Dancing on Ice, 6:30pm, ITV: Pip and Holly return, along with judges Torvill and Dean, Ashley Banjo and Oti Mabuse, to preside over more Strictly-on-skates mayhem. This year’s contestants include Bez, Rachel Stevens and Brendan Cole, who presumably will win it.

Sue Perkins’ Big American Road Trip 1/2, 9pm, Channel 4: The delightful Ms Perkins travels across Colorado and California in a campervan, meeting fellow nomadic types on her way, in what promises to be a charming travelogue.

Monday 17th January

Geordie Hospital 1/6, 9pm, Channel 4: Oh joy. Another documentary series charting the work that goes on in the nation’s hospitals, this time in Newcastle.

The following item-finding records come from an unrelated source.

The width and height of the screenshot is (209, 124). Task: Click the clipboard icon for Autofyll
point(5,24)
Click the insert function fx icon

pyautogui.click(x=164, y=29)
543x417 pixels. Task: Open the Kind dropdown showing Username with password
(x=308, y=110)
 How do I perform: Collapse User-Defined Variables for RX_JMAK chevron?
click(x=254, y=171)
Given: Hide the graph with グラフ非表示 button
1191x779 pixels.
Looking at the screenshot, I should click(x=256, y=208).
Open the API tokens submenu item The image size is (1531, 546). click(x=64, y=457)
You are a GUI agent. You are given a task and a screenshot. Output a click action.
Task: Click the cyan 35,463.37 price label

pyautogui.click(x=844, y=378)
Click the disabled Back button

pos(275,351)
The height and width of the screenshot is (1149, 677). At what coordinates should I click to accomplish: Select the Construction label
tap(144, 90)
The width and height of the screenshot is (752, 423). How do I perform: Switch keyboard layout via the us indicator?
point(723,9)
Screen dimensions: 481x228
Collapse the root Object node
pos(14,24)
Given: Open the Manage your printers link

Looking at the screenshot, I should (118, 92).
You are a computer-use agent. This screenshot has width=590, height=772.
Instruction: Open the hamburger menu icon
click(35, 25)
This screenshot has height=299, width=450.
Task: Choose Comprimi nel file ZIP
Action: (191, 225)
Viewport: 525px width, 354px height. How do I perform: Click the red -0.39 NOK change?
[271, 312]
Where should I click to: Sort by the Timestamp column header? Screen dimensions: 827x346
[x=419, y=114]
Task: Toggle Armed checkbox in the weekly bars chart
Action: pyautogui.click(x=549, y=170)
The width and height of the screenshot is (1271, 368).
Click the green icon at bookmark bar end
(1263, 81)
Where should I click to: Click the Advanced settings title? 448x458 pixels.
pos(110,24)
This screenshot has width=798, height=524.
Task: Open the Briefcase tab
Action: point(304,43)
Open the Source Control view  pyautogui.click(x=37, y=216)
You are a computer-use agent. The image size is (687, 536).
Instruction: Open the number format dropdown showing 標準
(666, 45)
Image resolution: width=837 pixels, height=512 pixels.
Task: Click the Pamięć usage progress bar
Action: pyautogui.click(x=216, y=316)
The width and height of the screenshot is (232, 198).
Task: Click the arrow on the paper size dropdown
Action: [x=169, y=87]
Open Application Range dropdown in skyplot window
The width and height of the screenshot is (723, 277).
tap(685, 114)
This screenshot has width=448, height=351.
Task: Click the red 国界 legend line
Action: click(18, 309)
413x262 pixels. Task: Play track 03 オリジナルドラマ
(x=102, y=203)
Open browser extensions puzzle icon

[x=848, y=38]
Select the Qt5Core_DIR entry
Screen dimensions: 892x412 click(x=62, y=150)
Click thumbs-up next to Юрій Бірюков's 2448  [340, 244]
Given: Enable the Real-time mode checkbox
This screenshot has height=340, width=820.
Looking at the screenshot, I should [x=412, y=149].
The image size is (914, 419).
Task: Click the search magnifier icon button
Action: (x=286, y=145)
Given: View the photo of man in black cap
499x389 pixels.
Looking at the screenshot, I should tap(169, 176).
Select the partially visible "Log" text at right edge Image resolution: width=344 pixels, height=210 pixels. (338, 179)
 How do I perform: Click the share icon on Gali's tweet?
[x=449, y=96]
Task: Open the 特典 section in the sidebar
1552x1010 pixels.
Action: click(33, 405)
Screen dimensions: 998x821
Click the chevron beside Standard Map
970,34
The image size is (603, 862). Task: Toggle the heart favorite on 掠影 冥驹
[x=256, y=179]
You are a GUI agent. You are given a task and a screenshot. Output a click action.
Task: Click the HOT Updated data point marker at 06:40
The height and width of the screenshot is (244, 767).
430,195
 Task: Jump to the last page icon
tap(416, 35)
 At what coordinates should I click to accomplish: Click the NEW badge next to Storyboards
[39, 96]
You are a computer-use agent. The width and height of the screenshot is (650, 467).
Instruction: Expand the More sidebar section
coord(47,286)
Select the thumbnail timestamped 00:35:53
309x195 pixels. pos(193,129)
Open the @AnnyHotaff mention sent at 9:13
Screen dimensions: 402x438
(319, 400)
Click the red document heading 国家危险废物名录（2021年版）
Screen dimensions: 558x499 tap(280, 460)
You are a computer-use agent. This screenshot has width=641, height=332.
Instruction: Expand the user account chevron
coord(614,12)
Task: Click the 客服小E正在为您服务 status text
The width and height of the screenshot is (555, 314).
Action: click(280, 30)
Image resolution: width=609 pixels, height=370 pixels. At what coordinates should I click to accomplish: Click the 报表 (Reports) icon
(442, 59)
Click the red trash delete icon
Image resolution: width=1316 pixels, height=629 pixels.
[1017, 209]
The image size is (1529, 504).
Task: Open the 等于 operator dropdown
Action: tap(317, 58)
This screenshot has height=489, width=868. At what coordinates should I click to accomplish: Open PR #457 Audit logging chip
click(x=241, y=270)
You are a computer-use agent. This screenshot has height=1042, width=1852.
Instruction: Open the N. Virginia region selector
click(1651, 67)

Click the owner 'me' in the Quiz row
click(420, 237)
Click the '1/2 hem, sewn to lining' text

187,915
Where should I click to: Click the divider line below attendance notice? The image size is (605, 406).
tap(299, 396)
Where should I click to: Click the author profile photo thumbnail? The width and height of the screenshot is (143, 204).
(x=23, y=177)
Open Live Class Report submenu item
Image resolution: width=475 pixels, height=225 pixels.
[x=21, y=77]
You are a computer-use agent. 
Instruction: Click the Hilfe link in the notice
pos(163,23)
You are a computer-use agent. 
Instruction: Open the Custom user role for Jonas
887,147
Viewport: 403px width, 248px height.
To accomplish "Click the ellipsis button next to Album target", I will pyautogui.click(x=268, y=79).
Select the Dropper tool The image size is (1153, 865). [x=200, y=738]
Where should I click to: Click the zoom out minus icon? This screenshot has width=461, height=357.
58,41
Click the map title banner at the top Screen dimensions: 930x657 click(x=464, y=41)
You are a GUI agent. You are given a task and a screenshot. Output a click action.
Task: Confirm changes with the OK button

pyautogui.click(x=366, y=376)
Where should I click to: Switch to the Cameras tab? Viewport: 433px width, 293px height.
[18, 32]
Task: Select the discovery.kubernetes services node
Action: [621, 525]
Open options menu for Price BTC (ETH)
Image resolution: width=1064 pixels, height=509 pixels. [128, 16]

999: What’s Your Emergency?, 9pm, Channel 4: My emergency is that I think I may be suffocating under an excess of emergency service documentaries.

Tuesday 18th January

Winterwatch, 8pm, BBC Two: Chris Packham and Michaela Strachan return for another series of wintry natural delights from Wild Ken Hill in Norfolk. I thought the whole point of Norfolk was that it didn’t have any hills.

24 Hours in A&E, 9pm, Channel 4: Honestly. Enough already.

Ghislaine, Prince Andrew and the Paedophile, 9pm, ITV: Ranvir Singh investigates this tawdry tale.

Why Ships Crash, 9pm, BBC Two: Using never-before seen footage, testimony from witnesses speaking for the very first time, and expert analysis, this investigation aims to uncover the inside story of the Ever Given, the container ship that blocked the Suez Canal last year, causing disruption to the global supply network.

Wednesday, Thursday and Friday:

There is literally nothing new to watch. Find yourself a good old box set to watch. Or do the ironing. It’s up to you.